_TRY IT_.
Pick up the blog post about the dangers of traveling on Guinean roads after its final sentence and keep writing it.

_EXTRACTED TEXT_.
Saturday, April 12, 2008

Carnage on the roads

When I returned to the US from Guinea, I was often asked in those early days if I felt in danger while I was over there. To most Americans, Africa is the nebulous land of war, famine, coups d'Etat and mysterious diseases. Many were somewhat taken aback when I said no.

But that's not entirely true. There were times when I did feel like I was risking life and limb: on the roads.

Guinean roads are filled with decrepit bush taxis, wobbly buses and most dangerous of all, the infamous gros camions (imagine something like this but bigger and more top heavy).

Worst of all is that these death traps were often driven at high speeds crappy, poorly maintained obstacle courses called Guinean roads.

Roads in Senegal were slightly better so vehicles there would treat it like the Indy 500.

On the first trip I ever took in Guinea outside my village, I was in an ex-pat SUV (I usually traveled in public transportation but got lucky this time) bouncing along, literally, on a pothole filled road to the northeastern city of Kankan.

_DATASET EXCERPTS_.
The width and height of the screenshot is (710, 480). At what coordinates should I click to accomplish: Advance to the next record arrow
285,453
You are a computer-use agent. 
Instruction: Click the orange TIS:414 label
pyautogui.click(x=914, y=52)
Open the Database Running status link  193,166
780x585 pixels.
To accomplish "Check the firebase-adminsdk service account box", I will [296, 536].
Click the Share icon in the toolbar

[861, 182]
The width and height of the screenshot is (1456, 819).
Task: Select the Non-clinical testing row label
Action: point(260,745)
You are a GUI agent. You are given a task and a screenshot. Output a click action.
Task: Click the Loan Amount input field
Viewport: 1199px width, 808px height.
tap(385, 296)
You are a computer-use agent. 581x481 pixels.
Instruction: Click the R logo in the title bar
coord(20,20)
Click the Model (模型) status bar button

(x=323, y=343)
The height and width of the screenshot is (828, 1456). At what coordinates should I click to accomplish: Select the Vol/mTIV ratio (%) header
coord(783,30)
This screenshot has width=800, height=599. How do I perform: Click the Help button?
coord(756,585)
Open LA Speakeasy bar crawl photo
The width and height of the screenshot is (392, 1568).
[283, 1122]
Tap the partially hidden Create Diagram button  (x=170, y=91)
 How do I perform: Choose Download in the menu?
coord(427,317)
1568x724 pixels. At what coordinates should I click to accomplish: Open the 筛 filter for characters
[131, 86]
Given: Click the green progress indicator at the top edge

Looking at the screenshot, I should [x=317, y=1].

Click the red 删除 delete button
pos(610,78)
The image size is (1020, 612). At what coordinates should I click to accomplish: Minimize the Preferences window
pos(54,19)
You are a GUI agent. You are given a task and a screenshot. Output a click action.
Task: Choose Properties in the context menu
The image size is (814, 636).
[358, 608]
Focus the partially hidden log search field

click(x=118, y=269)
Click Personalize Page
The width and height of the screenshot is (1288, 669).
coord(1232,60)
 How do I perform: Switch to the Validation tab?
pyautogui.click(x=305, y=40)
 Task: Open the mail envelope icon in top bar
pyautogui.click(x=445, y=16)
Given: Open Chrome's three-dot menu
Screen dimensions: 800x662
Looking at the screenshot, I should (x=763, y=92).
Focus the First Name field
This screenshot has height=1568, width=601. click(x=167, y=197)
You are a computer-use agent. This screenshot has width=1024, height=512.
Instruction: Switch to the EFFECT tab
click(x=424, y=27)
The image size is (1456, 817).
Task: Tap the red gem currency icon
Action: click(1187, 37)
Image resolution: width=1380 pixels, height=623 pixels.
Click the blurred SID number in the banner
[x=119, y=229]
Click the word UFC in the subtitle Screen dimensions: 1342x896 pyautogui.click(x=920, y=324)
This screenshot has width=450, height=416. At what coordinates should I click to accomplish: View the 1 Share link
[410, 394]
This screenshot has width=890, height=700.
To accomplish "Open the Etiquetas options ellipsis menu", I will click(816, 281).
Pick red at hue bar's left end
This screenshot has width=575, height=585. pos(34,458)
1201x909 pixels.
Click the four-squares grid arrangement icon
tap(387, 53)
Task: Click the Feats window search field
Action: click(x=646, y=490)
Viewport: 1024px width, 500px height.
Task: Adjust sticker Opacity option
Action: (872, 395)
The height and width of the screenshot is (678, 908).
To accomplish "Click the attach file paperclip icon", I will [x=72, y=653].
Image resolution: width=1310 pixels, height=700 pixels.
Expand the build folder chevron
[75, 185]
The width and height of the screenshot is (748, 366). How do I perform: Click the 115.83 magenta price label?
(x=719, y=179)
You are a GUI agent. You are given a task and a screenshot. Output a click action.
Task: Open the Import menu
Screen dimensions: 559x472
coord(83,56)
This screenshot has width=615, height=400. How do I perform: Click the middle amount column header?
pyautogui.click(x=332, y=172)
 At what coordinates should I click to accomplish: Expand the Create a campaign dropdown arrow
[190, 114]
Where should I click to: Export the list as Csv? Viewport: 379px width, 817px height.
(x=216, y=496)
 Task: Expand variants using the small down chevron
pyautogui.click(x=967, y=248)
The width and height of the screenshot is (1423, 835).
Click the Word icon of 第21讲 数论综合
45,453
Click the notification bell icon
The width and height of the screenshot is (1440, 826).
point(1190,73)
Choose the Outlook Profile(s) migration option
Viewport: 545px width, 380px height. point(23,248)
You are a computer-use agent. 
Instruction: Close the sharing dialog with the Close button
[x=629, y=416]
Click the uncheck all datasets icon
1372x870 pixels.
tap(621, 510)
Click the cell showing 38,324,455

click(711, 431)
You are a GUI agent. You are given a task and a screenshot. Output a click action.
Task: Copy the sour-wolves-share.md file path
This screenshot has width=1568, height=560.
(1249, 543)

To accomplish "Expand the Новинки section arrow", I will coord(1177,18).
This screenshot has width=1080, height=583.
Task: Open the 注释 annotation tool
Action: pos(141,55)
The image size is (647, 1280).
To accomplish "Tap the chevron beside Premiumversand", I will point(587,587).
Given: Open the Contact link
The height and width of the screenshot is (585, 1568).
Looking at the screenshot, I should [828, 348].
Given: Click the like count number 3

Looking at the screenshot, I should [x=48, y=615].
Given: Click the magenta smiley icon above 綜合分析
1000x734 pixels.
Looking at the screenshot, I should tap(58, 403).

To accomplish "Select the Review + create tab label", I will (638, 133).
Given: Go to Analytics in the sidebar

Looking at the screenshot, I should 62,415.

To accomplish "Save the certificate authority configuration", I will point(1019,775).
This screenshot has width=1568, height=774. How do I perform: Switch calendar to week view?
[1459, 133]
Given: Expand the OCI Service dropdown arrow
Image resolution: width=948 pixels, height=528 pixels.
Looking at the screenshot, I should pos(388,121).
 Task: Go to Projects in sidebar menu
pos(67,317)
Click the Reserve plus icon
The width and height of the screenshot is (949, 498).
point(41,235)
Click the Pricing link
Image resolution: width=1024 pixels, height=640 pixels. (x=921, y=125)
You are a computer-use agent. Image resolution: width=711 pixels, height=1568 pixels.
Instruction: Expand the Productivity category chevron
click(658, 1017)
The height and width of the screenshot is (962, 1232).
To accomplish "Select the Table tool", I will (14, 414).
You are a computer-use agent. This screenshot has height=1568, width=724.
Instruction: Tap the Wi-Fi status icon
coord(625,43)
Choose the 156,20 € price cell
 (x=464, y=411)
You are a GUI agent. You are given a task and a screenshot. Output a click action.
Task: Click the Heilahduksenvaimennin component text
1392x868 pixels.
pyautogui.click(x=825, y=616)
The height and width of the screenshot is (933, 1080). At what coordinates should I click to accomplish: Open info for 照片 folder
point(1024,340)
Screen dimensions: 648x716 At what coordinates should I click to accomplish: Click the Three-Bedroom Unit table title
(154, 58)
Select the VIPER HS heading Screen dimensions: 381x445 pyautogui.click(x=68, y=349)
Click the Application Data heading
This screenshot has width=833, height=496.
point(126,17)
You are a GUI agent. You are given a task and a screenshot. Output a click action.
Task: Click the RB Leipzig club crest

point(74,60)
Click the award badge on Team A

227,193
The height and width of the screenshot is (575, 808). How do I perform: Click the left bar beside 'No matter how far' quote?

_EXERCISE RESPONSE_.
Less than an hour into the trip, we passed a gros camion that had flipped on to its side and people were staggering out. We stopped to see if anyone was hurt. Thankfully not. But that was telling.

I swore then and there that I'd never set foot in the cab of a gros camion unless I was dying and need medical care. And I never did. Buses and bush taxis were bad enough, especially on the narrow, windy roads of central Guinea.

But many Guineans and other Africans, especially those who sell goods at the market, do not have that choice. So it's not surprising that a recent international conference highlighted the crisis of road deaths, which is now the number one killer of young people aged 10-24 worldwide.

[E]ach year more than1.2 million people are killed and 50 million injured on the world's roads.

Road accidents are already one of the leading causes of death in Africa, with Ethiopia and Uganda being the most dangerous. The two countries experience some 190 deaths per 100,000 cars. The rate in the United States is 2.

And it's not expected to improve any time soon. According to the World Bank and the World Health Organisation, the number of fatalities on Africa's roads is predicted to rise by over 80 per cent between 2000 and 2020, second only to South Asia at 144 per cent, reported the East African.